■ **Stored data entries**
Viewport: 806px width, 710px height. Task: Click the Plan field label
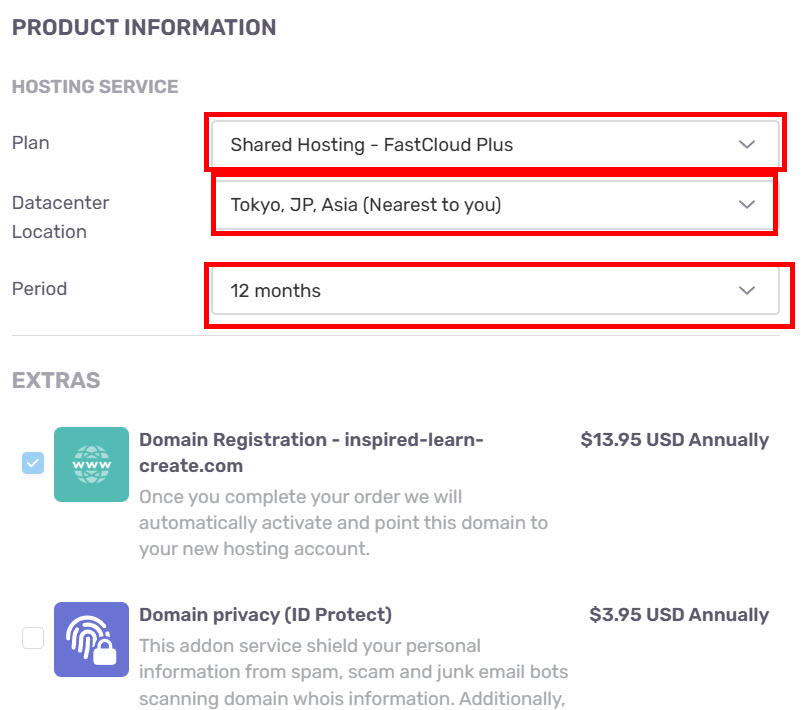tap(31, 142)
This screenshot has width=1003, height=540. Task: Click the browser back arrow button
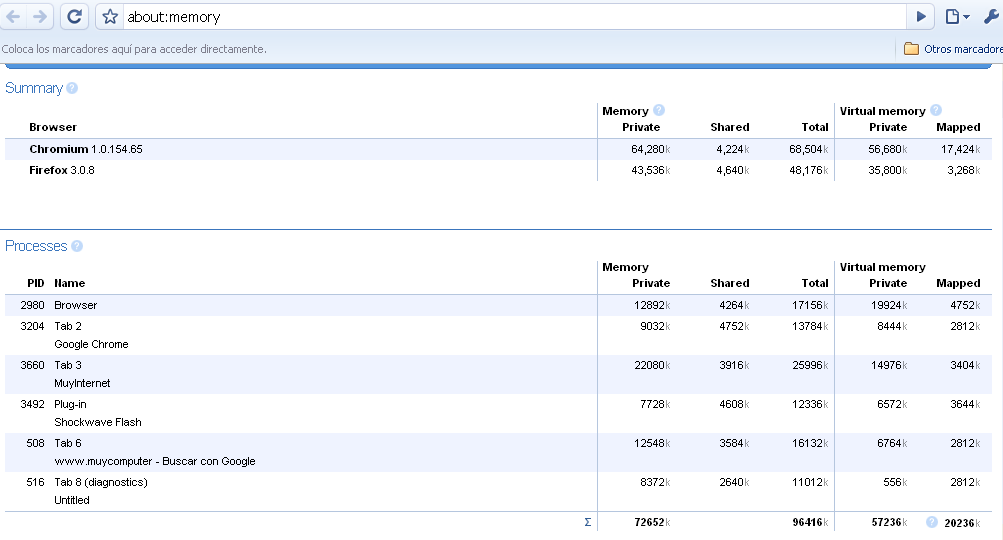click(x=14, y=16)

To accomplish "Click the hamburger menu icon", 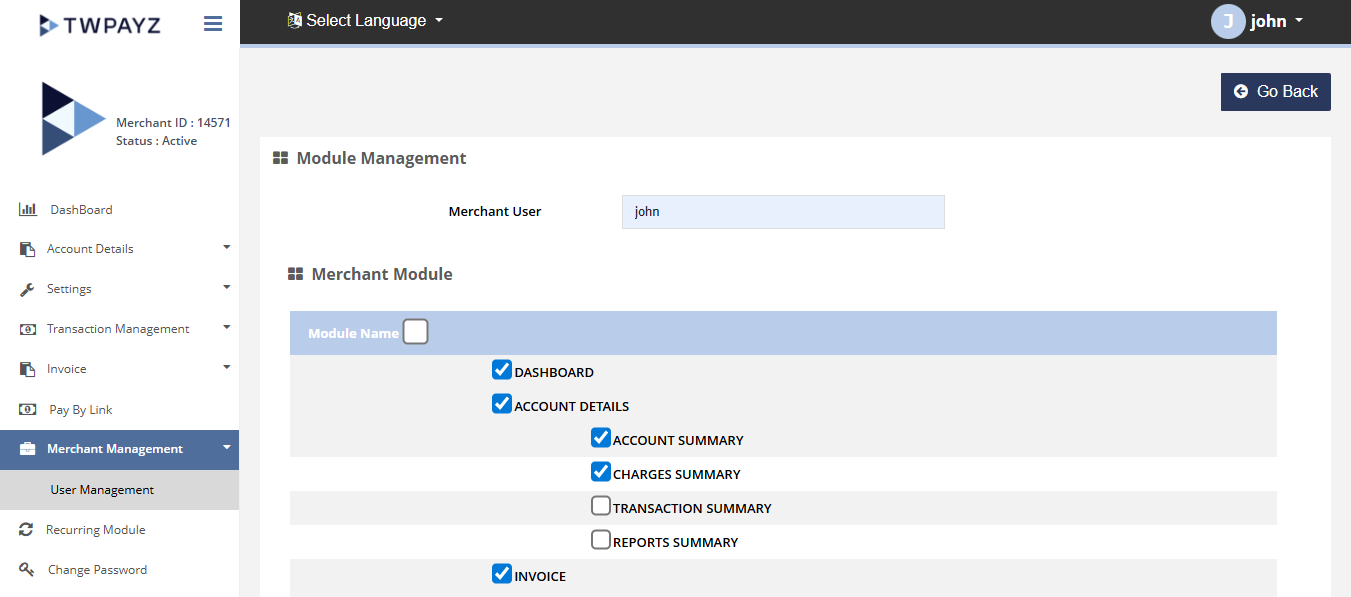I will 213,23.
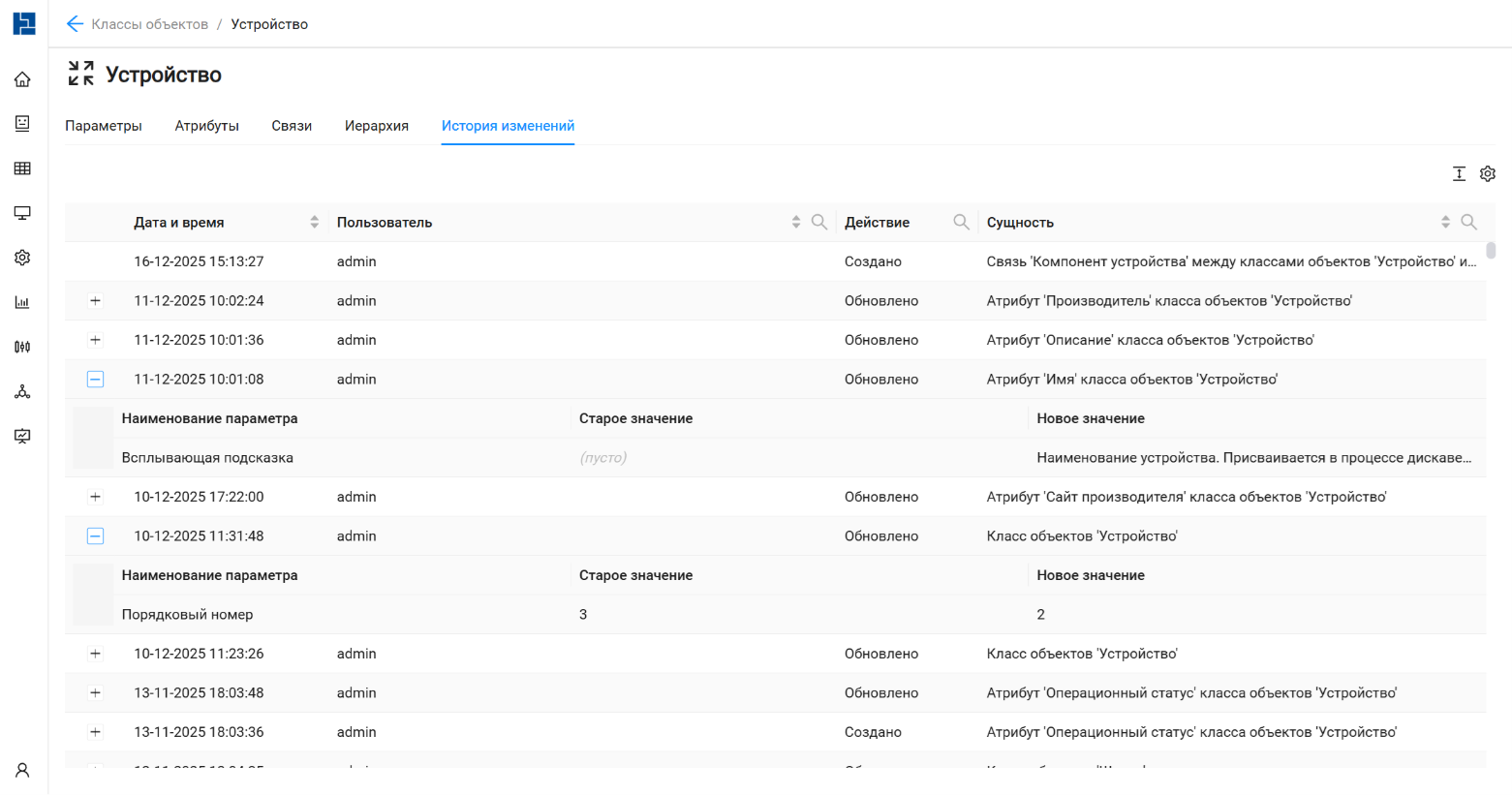Open table settings gear icon at top right
The image size is (1512, 795).
point(1488,173)
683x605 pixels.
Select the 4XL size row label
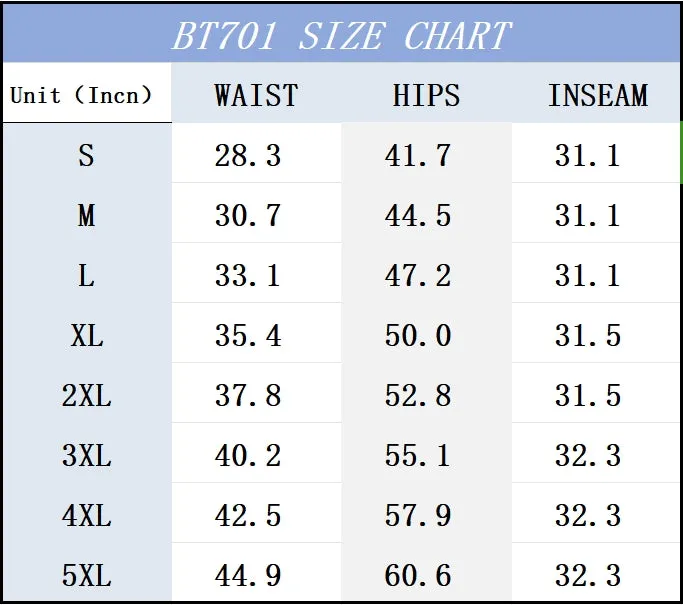point(87,516)
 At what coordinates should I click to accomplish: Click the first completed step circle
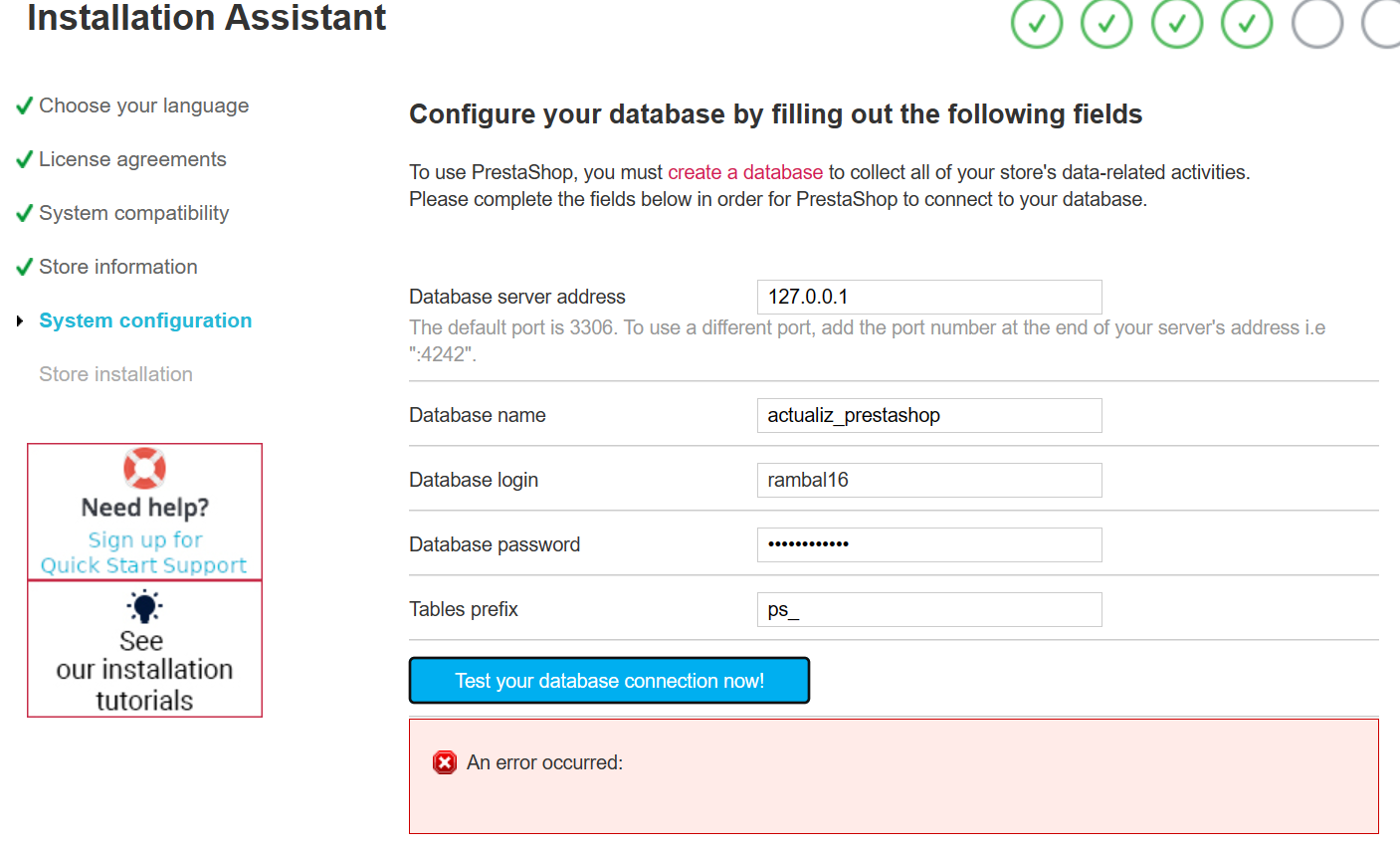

■ **Task directions**
The lines wanted run from the line containing "Select the 4XL size row label" through the end of the entries; return them exactly, both ends included, and keep pictures out.

■ **Task result**
Select the 4XL size row label
point(87,516)
 At what coordinates should I click to accomplish: Click the first completed step circle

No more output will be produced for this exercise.